The task: Entries follow. Give back exactly the lines starting at the one containing "The height and" and ending at the one containing "Task: Open the Bluetooth menu bar icon", and no other lines.

──────────────────────────────

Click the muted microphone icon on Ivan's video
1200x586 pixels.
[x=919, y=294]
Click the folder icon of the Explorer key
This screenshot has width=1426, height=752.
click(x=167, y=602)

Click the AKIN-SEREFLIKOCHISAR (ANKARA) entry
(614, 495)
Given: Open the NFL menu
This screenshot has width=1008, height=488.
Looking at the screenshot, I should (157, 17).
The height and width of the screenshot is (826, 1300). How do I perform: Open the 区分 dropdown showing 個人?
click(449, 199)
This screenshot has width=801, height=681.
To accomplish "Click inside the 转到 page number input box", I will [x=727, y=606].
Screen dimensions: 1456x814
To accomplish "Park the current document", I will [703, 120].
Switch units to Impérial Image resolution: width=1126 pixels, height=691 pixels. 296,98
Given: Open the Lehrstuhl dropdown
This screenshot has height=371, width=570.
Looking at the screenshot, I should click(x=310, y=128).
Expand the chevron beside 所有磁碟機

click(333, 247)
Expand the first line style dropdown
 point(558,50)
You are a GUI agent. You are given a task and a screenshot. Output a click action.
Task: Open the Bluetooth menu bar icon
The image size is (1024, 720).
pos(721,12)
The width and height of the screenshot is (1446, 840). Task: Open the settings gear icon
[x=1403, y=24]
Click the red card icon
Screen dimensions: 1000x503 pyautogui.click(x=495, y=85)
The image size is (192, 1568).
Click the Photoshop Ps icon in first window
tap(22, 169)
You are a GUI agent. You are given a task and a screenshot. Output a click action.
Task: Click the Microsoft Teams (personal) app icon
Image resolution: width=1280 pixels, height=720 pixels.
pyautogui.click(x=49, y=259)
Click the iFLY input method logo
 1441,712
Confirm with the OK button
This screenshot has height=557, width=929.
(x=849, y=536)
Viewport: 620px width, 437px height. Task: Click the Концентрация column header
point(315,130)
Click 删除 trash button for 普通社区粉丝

──────────────────────────────

Response:
The height and width of the screenshot is (826, 1300). How do I perform: Open the 区分 dropdown showing 個人?
click(449, 199)
This screenshot has width=801, height=681.
To accomplish "Click inside the 转到 page number input box", I will [x=727, y=606].
Screen dimensions: 1456x814
To accomplish "Park the current document", I will [703, 120].
Switch units to Impérial Image resolution: width=1126 pixels, height=691 pixels. 296,98
Given: Open the Lehrstuhl dropdown
This screenshot has height=371, width=570.
Looking at the screenshot, I should click(x=310, y=128).
Expand the chevron beside 所有磁碟機

click(333, 247)
Expand the first line style dropdown
 point(558,50)
You are a GUI agent. You are given a task and a screenshot. Output a click action.
Task: Open the Bluetooth menu bar icon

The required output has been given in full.